▶ **Objectifs**
1. Affichez tel quel, s'il vous plaît, le passage du document qui s'ouvre sur les mots contenant « Notre personnage aime » et se clôt sur « le bien commun. ».
2. D'après le document, pour quels motifs voit-on Jewell arrêté plus tôt dans le film ?

▶ **Document**
***

Notre personnage aime faire respecter la loi, possède tout un arsenal d’armes à feu et croit dur comme fer en la justice. Jewell, qu’on voit plus tôt dans le film arrêté pour contrôles abusifs et excès de zèle vis à vis de la loi, s’attache à faire le bien, quitte à faire du mal. Même s’il signifie plusieurs fois son respect pour les symboles représentatifs du gouvernement ( il s’adresse toujours avec déférence aux agents du FBI, les grands méchants de l’histoire ), il rappelle tout de même la figure bien connue de l’« American loner », homme incompris et stigmatisé, accablé par tous alors même qu’il ne souhaite que défendre le bien commun.
On est donc face à un western version 2020, où le anti-héros ne se bat plus seulement contre le gouvernement fédéral mais contre un terrorisme invisible. Une menace qui ne peut être enrayée en raison de l’opportunisme et de l’incompétence de la police qui représente l’état. 
Une fois encore, on y voit la sympathie du réalisateur pour le parti Républicain, mais également pour une certaine vision des États-Unis représentée par Trump.

***

▶ **Liste**
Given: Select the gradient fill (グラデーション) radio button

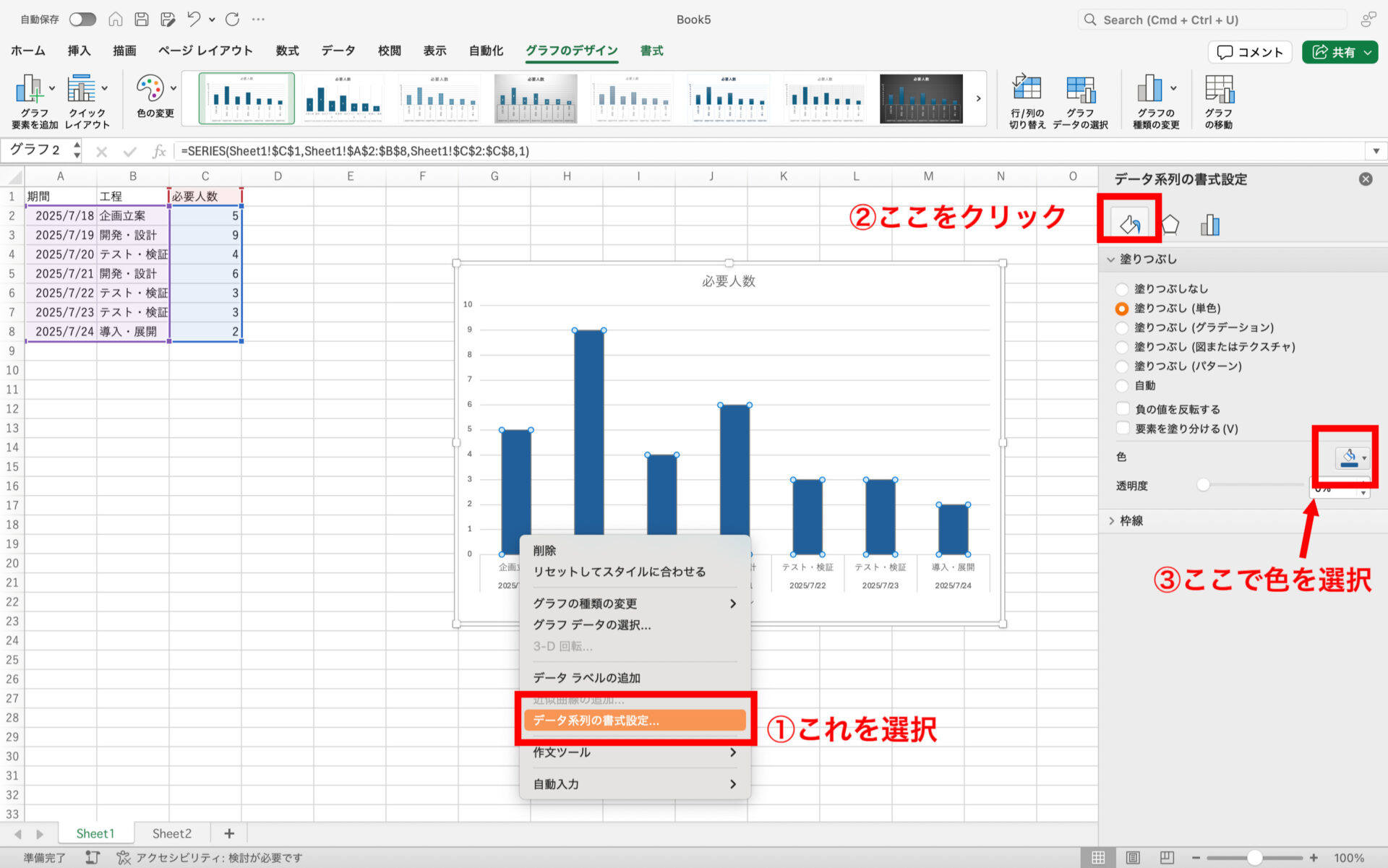Looking at the screenshot, I should pos(1122,328).
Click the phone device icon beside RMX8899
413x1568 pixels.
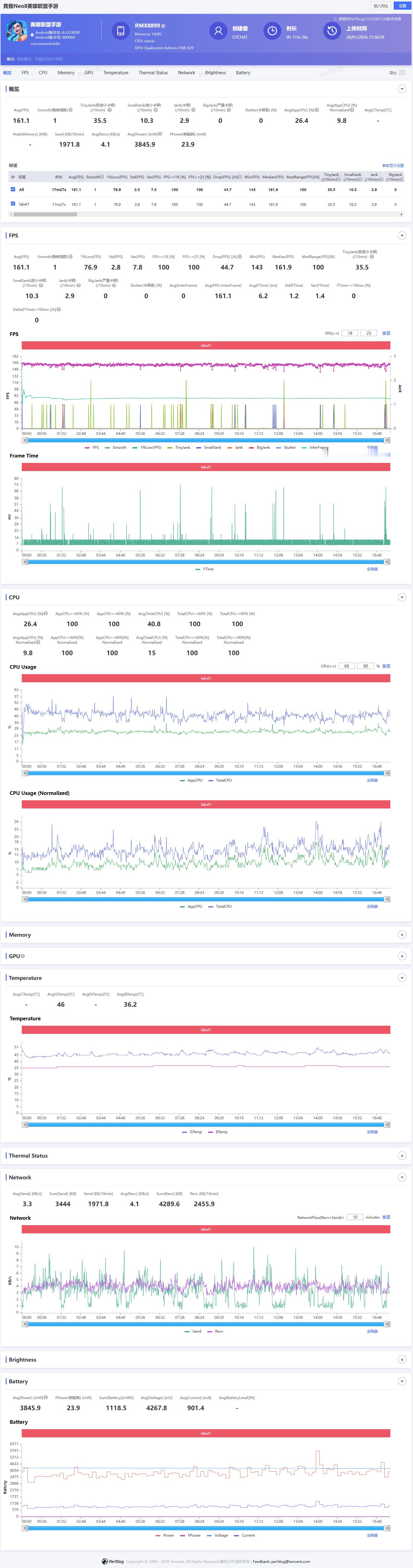[x=121, y=31]
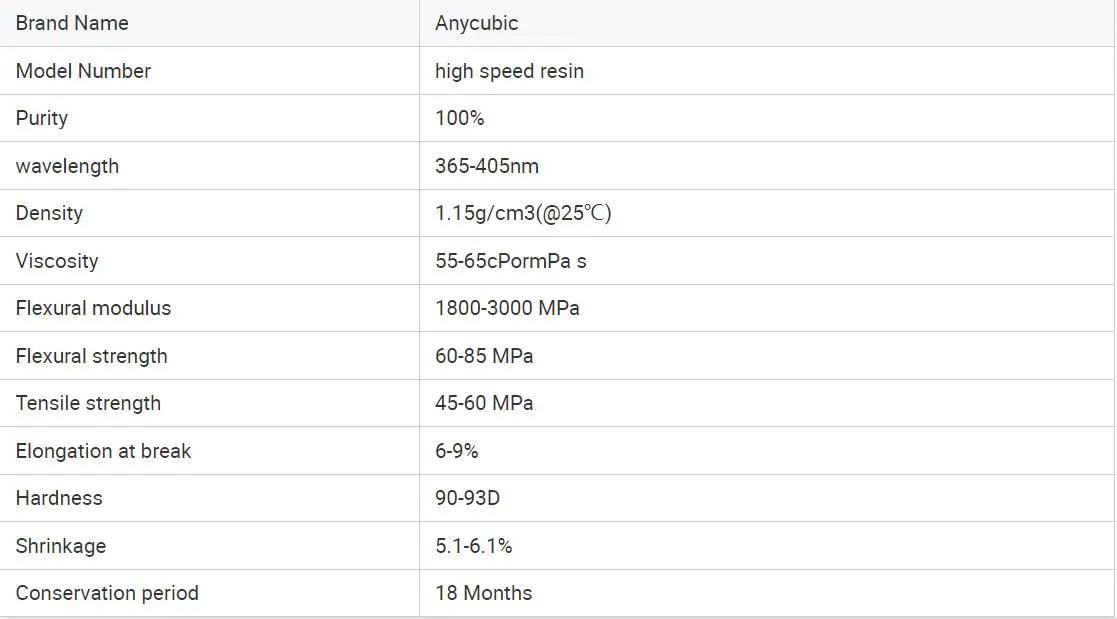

***

▶ **Liste des réponses**
1.
Notre personnage aime faire respecter la loi, possède tout un arsenal d’armes à feu et croit dur comme fer en la justice. Jewell, qu’on voit plus tôt dans le film arrêté pour contrôles abusifs et excès de zèle vis à vis de la loi, s’attache à faire le bien, quitte à faire du mal. Même s’il signifie plusieurs fois son respect pour les symboles représentatifs du gouvernement ( il s’adresse toujours avec déférence aux agents du FBI, les grands méchants de l’histoire ), il rappelle tout de même la figure bien connue de l’« American loner », homme incompris et stigmatisé, accablé par tous alors même qu’il ne souhaite que défendre le bien commun.

2. Pour contrôles abusifs et excès de zèle vis-à-vis de la loi.